TASK OBJECTIVE
Copy out the items below word for word, leaving out the pictures.
---------------
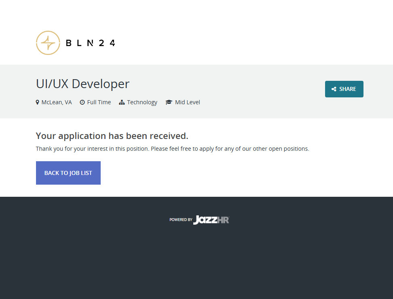Click the UI/UX Developer job title
Screen dimensions: 393x299
click(x=82, y=84)
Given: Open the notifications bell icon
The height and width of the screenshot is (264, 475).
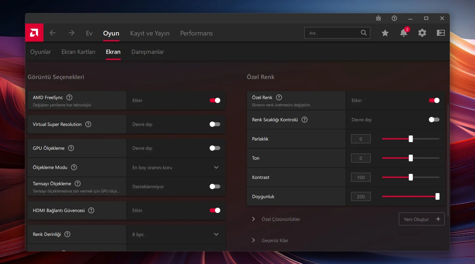Looking at the screenshot, I should pyautogui.click(x=403, y=33).
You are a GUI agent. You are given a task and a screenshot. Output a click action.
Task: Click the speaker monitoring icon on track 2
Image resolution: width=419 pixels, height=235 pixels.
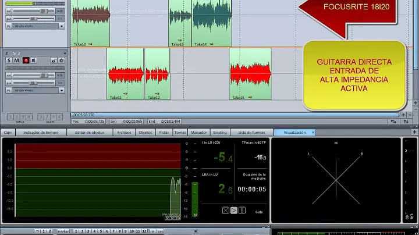click(34, 60)
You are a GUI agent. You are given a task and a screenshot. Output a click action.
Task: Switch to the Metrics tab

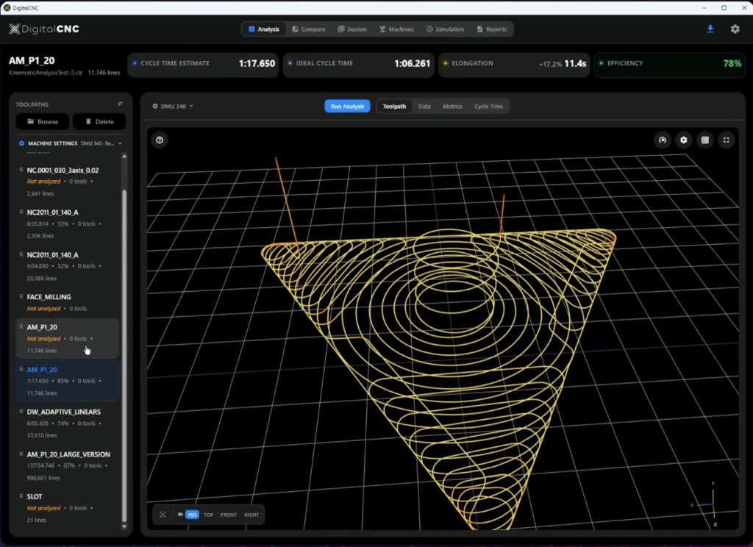(x=452, y=107)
---------------
WRITTEN SOLUTION
Click the UI/UX Developer job title
Screen dimensions: 393x299
click(x=82, y=84)
Given: Open the notifications bell icon
The height and width of the screenshot is (264, 475).
Looking at the screenshot, I should pyautogui.click(x=403, y=33).
You are a GUI agent. You are given a task and a screenshot. Output a click action.
Task: Click the speaker monitoring icon on track 2
Image resolution: width=419 pixels, height=235 pixels.
click(34, 60)
You are a GUI agent. You are given a task and a screenshot. Output a click action.
Task: Switch to the Metrics tab

(x=452, y=107)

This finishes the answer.